In typical economic analysis if you increase the supply of something (e.g. apples), the price per unit drops. Blockchains seem to behave differently because Metacalfe’s law kicks in: where there’s greater supply, there’s a bigger network effect, which makes the network more desirable and actually increases demand. Unlike in the case of apples, we see that there’s a positive reinforcement loop between supply and demand. This means that there can ultimately be very very high demand for throughput — much more than we might intuitively believe.
Things that probably won’t ultimately be bottlenecks
Proving: seems likely to ultimately be “embarrassingly parallel” thanks to recursive proofs.
Data availability: can be scaled via validium (backed by councils or backed by data availability sampling)

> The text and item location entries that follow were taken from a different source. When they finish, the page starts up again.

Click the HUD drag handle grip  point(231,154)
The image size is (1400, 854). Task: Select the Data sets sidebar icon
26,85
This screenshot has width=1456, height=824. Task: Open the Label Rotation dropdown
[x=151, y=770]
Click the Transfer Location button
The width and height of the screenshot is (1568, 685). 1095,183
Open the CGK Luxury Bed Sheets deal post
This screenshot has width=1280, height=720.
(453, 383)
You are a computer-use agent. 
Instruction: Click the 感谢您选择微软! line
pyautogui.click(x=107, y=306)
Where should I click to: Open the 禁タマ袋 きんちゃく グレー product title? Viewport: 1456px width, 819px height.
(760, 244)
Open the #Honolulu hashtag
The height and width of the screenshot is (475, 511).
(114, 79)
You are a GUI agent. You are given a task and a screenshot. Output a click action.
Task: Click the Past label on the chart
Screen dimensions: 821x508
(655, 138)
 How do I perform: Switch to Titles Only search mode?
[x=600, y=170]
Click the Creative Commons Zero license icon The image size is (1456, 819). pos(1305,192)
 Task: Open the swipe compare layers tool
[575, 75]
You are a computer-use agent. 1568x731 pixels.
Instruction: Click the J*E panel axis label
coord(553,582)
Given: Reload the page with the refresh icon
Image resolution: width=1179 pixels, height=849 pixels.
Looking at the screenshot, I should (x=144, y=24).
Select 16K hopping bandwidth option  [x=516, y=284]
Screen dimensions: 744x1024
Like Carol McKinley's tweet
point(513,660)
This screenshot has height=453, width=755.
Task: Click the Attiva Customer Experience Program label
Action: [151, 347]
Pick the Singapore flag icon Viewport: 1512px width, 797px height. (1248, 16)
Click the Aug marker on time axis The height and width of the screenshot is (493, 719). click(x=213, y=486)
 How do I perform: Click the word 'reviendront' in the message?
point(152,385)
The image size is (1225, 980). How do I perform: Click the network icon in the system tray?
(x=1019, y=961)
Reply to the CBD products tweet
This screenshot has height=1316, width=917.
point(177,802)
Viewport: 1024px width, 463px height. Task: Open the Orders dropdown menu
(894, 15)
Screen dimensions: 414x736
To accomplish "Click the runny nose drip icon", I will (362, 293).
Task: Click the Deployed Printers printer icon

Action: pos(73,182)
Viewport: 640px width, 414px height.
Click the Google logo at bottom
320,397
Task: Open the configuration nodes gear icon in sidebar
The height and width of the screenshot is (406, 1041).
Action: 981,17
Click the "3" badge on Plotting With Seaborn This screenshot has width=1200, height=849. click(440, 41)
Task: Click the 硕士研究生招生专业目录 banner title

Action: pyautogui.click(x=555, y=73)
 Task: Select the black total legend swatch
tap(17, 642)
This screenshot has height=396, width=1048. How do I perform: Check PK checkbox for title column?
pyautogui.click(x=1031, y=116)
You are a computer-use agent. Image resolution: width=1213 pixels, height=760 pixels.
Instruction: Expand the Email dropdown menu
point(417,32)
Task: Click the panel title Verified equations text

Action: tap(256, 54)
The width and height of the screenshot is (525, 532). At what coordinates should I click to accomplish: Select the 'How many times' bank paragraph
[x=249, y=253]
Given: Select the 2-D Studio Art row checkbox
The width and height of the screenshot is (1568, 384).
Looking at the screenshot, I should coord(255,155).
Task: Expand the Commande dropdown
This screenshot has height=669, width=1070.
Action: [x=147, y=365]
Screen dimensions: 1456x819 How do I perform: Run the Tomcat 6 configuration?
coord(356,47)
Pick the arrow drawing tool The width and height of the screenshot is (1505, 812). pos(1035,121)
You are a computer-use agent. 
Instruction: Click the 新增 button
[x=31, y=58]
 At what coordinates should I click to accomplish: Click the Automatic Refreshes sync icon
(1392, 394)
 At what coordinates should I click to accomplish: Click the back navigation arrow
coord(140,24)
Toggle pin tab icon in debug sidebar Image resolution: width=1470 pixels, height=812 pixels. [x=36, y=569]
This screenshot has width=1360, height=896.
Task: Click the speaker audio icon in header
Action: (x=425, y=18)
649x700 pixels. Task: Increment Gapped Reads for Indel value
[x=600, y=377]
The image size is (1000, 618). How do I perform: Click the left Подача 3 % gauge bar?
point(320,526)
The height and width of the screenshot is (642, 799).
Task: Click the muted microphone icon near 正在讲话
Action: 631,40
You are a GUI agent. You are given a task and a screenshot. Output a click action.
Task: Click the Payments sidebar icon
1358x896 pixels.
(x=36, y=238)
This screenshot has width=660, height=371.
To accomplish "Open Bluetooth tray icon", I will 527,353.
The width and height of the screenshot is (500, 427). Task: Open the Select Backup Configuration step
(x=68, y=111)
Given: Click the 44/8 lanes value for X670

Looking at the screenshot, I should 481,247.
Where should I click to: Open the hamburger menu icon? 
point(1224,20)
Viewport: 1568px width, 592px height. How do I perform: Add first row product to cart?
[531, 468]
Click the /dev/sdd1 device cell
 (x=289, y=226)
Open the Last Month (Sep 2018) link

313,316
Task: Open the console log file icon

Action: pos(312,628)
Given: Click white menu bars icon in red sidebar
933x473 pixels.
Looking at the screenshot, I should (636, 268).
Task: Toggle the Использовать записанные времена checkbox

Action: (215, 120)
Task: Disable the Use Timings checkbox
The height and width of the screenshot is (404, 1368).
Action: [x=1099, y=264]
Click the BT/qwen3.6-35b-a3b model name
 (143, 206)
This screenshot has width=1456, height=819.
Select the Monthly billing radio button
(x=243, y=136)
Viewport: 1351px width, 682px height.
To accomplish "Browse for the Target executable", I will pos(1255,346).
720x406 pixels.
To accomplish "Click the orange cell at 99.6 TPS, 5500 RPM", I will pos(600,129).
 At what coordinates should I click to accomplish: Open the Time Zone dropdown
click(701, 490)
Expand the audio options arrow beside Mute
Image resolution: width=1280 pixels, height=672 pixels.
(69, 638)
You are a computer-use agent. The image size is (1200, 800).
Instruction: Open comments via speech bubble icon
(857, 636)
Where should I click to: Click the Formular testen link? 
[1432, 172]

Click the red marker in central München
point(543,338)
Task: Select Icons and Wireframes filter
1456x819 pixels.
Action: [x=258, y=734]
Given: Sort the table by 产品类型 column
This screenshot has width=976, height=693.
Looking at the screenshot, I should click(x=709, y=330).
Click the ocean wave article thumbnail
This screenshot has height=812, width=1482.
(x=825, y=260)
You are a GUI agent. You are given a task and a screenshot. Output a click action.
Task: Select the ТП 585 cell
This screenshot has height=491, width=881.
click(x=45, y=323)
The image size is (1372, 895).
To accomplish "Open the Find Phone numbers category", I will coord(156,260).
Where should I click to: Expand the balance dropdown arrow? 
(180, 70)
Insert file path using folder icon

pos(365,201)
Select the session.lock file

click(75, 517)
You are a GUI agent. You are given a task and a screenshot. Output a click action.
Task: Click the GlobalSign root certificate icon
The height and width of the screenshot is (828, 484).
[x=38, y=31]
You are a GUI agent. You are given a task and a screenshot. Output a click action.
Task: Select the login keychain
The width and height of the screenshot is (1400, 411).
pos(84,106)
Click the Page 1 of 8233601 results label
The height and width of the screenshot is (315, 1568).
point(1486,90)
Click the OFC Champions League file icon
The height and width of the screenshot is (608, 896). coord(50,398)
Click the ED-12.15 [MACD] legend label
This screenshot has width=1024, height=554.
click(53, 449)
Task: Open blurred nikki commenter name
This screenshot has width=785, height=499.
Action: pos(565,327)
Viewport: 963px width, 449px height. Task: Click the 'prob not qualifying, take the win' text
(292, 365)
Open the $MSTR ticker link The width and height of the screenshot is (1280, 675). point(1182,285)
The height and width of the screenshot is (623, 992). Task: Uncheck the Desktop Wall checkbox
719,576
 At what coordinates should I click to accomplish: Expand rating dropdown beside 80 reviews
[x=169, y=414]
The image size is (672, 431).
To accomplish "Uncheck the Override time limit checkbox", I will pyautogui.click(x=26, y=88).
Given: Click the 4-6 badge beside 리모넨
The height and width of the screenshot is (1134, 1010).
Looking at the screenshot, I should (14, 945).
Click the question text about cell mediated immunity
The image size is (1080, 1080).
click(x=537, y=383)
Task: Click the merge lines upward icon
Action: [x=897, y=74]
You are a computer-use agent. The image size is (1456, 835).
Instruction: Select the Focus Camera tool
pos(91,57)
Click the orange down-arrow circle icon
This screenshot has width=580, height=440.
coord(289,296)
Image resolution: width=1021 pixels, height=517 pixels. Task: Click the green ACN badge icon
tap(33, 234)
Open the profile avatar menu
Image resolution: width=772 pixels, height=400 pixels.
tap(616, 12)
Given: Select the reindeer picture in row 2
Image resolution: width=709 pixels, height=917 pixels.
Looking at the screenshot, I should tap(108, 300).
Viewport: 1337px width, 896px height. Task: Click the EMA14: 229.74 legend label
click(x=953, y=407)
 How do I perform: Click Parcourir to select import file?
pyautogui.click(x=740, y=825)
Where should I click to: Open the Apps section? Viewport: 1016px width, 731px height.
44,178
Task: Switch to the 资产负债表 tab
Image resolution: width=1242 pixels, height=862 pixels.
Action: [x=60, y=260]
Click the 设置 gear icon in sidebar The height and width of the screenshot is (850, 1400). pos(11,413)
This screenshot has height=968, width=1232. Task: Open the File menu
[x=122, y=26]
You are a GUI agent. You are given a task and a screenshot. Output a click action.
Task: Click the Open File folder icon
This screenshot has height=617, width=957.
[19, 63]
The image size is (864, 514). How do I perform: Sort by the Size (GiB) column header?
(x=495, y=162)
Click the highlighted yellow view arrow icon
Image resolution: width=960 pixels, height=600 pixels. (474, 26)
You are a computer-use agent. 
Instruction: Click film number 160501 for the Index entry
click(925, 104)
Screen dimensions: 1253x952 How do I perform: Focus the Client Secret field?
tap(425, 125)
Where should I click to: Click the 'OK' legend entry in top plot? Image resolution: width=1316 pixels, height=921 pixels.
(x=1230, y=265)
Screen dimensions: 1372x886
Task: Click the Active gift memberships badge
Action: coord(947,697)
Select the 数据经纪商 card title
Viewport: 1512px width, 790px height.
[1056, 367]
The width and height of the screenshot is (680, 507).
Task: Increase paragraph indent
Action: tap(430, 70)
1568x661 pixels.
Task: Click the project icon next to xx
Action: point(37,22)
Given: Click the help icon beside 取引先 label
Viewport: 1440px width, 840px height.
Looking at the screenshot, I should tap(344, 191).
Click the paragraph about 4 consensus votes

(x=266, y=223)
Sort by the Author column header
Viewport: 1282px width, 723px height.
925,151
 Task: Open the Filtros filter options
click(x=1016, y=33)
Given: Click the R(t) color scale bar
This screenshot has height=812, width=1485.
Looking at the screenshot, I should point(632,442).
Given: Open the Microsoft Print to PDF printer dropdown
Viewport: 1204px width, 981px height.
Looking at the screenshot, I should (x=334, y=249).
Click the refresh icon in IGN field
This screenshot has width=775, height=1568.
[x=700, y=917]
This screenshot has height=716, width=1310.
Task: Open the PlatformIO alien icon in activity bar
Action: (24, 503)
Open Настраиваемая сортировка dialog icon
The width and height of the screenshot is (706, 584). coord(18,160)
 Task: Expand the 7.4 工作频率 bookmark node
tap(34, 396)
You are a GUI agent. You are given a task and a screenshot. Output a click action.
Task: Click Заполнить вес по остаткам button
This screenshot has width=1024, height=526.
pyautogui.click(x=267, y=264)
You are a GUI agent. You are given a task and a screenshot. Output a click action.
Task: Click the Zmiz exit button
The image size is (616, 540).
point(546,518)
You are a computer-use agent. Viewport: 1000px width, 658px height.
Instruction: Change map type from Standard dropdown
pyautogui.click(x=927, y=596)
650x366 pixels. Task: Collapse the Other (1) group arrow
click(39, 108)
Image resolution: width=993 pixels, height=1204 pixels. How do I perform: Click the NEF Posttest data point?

Sequencer tx processing: Some of the sequencer’s work seems inherently serial.
Bandwidth: Interconnects between multiple sequencers will be limited.
L2 state size
One solution is to branch off into multiple StarkNet L2s (and/or have L3s), but this would limit synchronous composability which tends to damage network effects, app development velocity, etc.
What’re the options for increasing throughput of the sequencer itself?:
Highly efficient Cairo VM? e.g. in a systems-level language, with JIT, etc?
Parallel tx execution? e.g. test tx (in parallel, across other boxes) to see which slots they read/write to to discover batches that can be executed in parallel?
Maybe could even charge a different amount for tx that are easily parallelizable vs. those that are not.
What other strategies exist? How far can they be taken?
Could you clarify something for me: How can proving be parallel, when as you mention, tx-s in general cannot be executed in parallel? (does the prover sequencer distinction cause this?)
Edit: is the answer that the sequencer executes the transactions as well, so proving can be done in parallel?
You are right, paralelizing txs in Ethereum is complicated.
We are considering including “access lists” in order to paralelize transactions - basically, in your tx call, you specify which contracts you’ll have to have access to.
So it allows you to execute in parallel transactions that use distinct sets of contracts.
Does that make sense?
Is it gonna be enforced though? AFAIK Ethereum’s version isn’t enforced but instead incentivized. I think StarkNet is well positioned to enforce it from the very beginning, as we don’t have production workloads running yet.
If it’s not enforced you can’t really make use of it for parallelizing.